Le muse non gli sono mai mancate. Cate Blanchett, definita «la donna perfetta», è stata la sua ambasciatrice globale. Prima ancora Sophia Loren e Claudia Cardinale, poi Julia Roberts, Nicole Kidman, Michelle Pfeiffer, Madonna, Lady Gaga, Rihanna: ognuna ha trovato nei suoi abiti la cornice ideale per esprimere carisma e personalità. Anche gli uomini – da Tom Cruise a Brad Pitt – hanno contribuito a rafforzare l’aura di un marchio che ha vestito il potere, il glamour e le ribellioni.
L’icona culturale
Armani non è stato soltanto moda. È stato icona culturale. La copertina di Time nel 1982 – “Giorgio’s Gorgeous Style” – lo consacrò re della moda mondiale.
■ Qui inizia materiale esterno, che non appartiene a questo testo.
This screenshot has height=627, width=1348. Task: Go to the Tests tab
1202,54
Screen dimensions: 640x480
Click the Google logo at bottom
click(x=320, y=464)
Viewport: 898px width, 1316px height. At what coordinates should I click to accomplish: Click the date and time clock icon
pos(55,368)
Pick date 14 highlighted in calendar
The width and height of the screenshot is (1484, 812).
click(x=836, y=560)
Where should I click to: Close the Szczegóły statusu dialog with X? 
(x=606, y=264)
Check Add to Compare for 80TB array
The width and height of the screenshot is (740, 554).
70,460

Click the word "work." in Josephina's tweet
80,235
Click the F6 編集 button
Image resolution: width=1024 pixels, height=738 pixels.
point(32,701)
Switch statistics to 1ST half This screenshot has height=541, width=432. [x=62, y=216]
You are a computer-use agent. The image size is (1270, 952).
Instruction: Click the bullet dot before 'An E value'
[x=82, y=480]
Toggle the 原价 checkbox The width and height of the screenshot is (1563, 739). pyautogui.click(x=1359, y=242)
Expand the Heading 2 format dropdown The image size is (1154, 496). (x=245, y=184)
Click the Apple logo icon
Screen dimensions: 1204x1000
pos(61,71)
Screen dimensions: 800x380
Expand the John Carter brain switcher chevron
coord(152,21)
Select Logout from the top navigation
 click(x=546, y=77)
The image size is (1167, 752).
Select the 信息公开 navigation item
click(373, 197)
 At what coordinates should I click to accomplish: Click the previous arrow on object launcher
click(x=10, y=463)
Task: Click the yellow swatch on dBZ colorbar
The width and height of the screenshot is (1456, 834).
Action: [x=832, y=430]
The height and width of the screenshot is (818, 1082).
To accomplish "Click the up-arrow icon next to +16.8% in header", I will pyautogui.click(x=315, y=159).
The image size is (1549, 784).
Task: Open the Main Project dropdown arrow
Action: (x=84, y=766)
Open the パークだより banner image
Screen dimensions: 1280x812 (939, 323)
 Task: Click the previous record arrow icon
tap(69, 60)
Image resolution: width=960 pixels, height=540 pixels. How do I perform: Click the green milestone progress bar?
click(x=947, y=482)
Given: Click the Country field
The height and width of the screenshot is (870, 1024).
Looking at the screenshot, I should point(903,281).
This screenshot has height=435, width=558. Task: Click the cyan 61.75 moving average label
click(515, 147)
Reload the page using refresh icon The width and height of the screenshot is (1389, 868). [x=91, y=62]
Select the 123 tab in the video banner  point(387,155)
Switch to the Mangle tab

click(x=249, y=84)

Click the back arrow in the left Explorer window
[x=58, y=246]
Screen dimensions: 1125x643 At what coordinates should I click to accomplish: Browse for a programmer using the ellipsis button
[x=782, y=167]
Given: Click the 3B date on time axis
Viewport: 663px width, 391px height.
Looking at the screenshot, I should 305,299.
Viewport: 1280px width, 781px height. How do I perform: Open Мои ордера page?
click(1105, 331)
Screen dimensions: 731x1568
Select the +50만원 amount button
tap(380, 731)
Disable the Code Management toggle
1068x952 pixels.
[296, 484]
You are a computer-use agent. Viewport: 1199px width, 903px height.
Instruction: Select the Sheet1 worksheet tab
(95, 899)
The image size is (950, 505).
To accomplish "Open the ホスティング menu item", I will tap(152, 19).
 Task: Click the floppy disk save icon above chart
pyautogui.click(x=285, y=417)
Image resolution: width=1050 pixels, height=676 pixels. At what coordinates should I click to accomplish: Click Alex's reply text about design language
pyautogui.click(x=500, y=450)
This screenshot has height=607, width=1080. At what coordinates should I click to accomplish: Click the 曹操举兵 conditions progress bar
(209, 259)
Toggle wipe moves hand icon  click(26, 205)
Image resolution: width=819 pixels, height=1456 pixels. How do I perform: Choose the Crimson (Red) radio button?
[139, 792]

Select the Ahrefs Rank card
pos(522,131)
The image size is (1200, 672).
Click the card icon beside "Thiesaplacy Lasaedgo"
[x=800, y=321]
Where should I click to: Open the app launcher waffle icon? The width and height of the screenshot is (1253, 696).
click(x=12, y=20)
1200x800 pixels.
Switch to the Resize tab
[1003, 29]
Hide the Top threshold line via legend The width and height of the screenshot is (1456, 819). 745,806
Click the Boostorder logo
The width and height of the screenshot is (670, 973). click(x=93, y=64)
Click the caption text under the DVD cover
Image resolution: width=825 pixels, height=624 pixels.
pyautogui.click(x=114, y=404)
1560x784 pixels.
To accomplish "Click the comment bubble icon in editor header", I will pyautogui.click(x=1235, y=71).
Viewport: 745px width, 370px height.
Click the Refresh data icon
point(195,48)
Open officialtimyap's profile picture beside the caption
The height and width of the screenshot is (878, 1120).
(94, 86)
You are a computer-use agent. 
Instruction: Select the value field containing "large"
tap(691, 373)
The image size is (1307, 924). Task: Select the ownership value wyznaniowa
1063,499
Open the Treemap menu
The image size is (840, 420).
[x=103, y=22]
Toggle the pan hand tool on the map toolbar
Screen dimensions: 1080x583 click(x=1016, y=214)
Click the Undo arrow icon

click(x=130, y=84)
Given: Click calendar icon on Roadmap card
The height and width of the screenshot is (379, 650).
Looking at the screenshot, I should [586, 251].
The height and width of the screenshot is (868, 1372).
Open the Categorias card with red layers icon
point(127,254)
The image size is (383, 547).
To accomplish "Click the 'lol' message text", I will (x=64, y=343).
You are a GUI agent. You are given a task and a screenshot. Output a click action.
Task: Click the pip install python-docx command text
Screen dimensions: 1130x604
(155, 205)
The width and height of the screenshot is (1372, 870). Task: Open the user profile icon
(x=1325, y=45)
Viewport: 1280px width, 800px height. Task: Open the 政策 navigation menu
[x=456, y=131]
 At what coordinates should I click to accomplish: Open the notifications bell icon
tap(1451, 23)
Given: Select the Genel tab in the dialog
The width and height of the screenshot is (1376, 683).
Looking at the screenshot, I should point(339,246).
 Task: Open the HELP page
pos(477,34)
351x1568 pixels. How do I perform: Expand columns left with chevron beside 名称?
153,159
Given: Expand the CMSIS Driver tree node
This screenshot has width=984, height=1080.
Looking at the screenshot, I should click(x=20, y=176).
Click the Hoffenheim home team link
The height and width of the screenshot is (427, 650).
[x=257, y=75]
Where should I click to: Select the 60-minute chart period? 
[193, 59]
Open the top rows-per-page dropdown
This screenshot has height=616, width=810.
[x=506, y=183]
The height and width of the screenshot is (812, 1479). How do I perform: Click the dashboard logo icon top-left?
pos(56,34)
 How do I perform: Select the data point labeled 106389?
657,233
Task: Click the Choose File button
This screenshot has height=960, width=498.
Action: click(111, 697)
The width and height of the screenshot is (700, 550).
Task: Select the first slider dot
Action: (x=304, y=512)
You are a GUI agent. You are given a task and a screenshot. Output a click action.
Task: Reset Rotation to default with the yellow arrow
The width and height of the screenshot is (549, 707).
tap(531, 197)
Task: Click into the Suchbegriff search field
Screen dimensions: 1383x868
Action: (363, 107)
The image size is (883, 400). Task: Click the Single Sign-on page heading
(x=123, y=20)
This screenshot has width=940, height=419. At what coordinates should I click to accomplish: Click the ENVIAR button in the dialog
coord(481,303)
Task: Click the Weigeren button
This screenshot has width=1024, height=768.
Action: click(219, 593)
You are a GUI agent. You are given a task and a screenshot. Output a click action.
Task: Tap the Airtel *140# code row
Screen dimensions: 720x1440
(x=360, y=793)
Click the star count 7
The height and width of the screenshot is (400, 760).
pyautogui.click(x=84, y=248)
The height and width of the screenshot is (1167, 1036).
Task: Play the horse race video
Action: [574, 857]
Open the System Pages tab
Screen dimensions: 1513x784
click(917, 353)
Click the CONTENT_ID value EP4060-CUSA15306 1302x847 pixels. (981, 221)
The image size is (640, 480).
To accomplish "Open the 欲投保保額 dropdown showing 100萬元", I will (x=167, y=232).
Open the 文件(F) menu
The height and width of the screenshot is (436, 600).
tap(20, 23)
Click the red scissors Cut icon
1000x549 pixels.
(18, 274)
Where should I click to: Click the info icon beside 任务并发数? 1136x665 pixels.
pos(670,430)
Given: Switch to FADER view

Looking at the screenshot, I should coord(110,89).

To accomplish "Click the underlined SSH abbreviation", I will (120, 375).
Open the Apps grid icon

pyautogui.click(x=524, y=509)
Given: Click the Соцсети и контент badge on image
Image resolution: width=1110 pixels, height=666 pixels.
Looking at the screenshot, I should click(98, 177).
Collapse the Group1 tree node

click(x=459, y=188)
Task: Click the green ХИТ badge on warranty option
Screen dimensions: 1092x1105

Nel 2000 il Guggenheim di New York gli dedicò una retrospettiva monumentale. La stampa internazionale, a cominciare da quella britannica, lo battezzò “Re Giorgio”, appellativo nato negli Anni Settanta come riconoscimento alla sua regalità estetica. Un titolo rimasto inciso nella memoria collettiva: Armani non era soltanto uno stilista, era un sovrano che governava con discrezione, disciplina e misura.
La sua filosofia non si è mai piegata alle mode passeggere. La sua ossessione era la qualità, il controllo assoluto su ogni dettaglio: «L’80% di ciò che faccio è disciplina. Il resto è creatività».

Fino alla fine
Ha lavorato fino agli ultimi giorni. La cura maniacale per le vetrine in via Montenapoleone. Lui personalmente le controllava. Sempre al comando, unico azionista, direttore creativo e amministratore delegato del suo gruppo. In una delle ultime interviste, al Financial Times del 30 agosto 2025: «Vorrei che la successione fosse organica, non un momento di rottura». Aveva preparato tutto: Leo Dell’Orco, braccio destro e compagno, e le nipoti Silvana e Roberta erano i prescelti per proseguire il cammino. Ammetteva però: «La mia debolezza è il bisogno di controllare tutto». Nell’intervista parlava con orgoglio della coerenza del suo stile: ciò che aveva creato cinquant’anni fa, era ancora apprezzato da giovani e adulti. E ricordava i nuovi progetti, come l’acquisto della Capannina di Forte dei Marmi, testimonianza di un brand ormai trasversale.
Del Vecchio
Accanto alle passerelle, c’è un capitolo che racconta un’altra parte della sua parabola. Uno emblematico quello con Leonardo Del Vecchio. Insieme rivoluzionarono il mercato degli occhiali, trasformandoli da strumenti funzionali in accessori di moda, specchi di personalità. Poi lo sport. La sua seconda ossessione. Era proprietario dell’Olimpia Milano. Sotto la sua guida la squadra ha conquistato sei scudetti e diversi trofei. Da questa passione nacque nel 2004 la linea EA7 di Emporio Armani, ispirata ai valori di sacrificio, disciplina e spirito di squadra. oggi sponsor tecnico del Coni e della nazionale paralimpica e dal 2022 della Fisi. Armani ha vestito gli atleti azzurri alle Olimpiadi estive di Londra 2012 e a quelle invernali di Sochi 2014, e continuerà a farlo ai Giochi di Milano-Cortina 2026. Una delle sue ultime apparizioni pubbliche risale a maggio, quando ha presentato le divise ufficiali per la squadra olimpica e paralimpica italiana.
Il suo regno non finisce con gli abiti. Armani lascia un impero, ma soprattutto un modo di guardare il mondo.